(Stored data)
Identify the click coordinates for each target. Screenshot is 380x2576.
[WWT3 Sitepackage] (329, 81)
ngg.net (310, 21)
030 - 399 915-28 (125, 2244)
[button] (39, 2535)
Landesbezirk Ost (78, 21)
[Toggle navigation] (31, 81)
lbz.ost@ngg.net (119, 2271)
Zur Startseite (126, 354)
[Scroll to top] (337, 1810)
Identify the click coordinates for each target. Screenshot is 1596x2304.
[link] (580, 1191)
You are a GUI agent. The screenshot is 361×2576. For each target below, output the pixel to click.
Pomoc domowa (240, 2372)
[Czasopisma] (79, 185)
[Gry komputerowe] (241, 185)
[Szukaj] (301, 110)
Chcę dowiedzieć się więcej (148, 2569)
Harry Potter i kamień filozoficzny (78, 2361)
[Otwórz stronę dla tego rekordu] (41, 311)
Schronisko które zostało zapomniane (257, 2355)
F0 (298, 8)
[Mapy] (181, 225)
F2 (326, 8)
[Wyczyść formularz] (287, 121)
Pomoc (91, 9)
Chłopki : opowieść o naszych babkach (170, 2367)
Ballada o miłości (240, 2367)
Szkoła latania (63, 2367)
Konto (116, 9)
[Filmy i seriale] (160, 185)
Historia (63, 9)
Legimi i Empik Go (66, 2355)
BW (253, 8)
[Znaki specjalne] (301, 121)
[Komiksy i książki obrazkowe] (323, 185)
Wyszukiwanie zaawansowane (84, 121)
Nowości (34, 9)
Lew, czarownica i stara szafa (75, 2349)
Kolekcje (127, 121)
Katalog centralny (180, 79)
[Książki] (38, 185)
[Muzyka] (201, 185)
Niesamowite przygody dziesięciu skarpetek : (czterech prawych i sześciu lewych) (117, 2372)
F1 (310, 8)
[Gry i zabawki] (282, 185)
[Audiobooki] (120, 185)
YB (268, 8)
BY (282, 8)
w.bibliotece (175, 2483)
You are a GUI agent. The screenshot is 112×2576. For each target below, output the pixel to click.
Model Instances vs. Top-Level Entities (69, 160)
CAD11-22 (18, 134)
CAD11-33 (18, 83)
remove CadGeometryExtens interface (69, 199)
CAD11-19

WHAT THE TASK ASKS
Read through the lines above and collect those that contain the string "each".

EXERCISE SOLUTION
Identify the click coordinates for each target. Screenshot is 380x2576.
Identify the click coordinates for each target. Screenshot is 1596x2304.
You are a GUI agent. The screenshot is 361×2576. For each target below, output the pixel to click.
You are a GUI agent. The screenshot is 112×2576. For each target below, output the pixel to click.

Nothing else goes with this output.